11.3 If a party invokes force majeure, it must promptly notify the other party in writing, stating the necessary supporting documents/reasons. 

11.4 If the force majeure situation has lasted for 60 (sixty) days, either party can terminate the agreement in whole or in part, to the extent that the force majeure situation justifies such termination. 

11.5 If force majeure occurs, the Designer is entitled to the portion of the fee for the work he/she has performed and reimbursement of the costs he/she has already incurred or that are inevitable, such as orders and instructions to third parties that cannot be canceled without liability for damages. 

12 Other Provisions 

12.1 If the Client intends to simultaneously assign the task to parties other than the Designer, or if the task has previously been assigned to another party, the Client must inform the Designer in advance. 

12.2 The Client is not entitled to transfer any rights from an agreement concluded with the Designer to third parties, except in the case of the transfer of his/her entire business or with the prior written consent of the Designer. 

12.3 Both parties must keep confidential all confidential information, facts, and circumstances that they obtain from each other or from another source in the context of the assignment, which they can reasonably understand that disclosure or publication to third parties could be harmful to the Designer or the Client. The parties must impose the same confidentiality obligation on their employees or third parties engaged in the execution of the assignment, regarding such facts and circumstances of the other party. 

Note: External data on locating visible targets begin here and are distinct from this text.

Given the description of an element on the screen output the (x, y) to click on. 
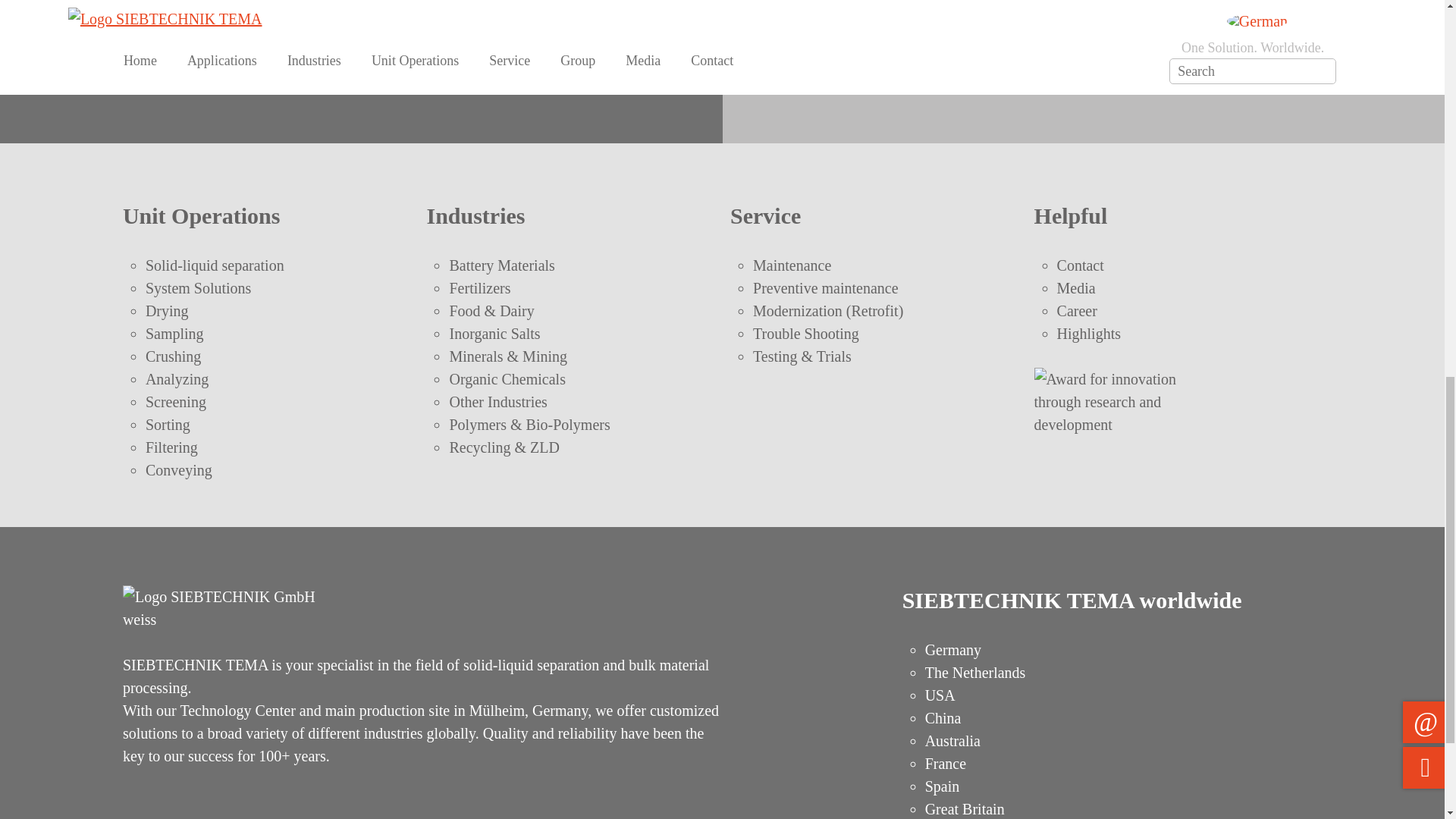
Media (1076, 288)
Contact (1080, 265)
Fertilizers (479, 288)
Battery Materials (501, 265)
Inorganic Salts (494, 333)
Organic Chemicals (506, 379)
Other Industries (497, 401)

12.4 If a provision of these General Terms and Conditions is invalid or unenforceable, the remaining provisions of these General Terms and Conditions shall remain in full force. In that case, the parties will consult to agree on new provisions. 

12.5 The headings of these General Terms and Conditions are included for easy reference only and do not form part of these General Terms and Conditions. 

12.6 These General Terms and Conditions can be amended at any time. The Designer will inform the Client of any changes. 

12.7 All agreements between the Designer and the Client are governed by Dutch law. The parties will first attempt to settle any dispute amicably. Unless the parties have expressly agreed in writing to arbitration, the court that is competent under the law or the court in the district where the Designer is located is competent to decide on disputes between the Designer and the Client.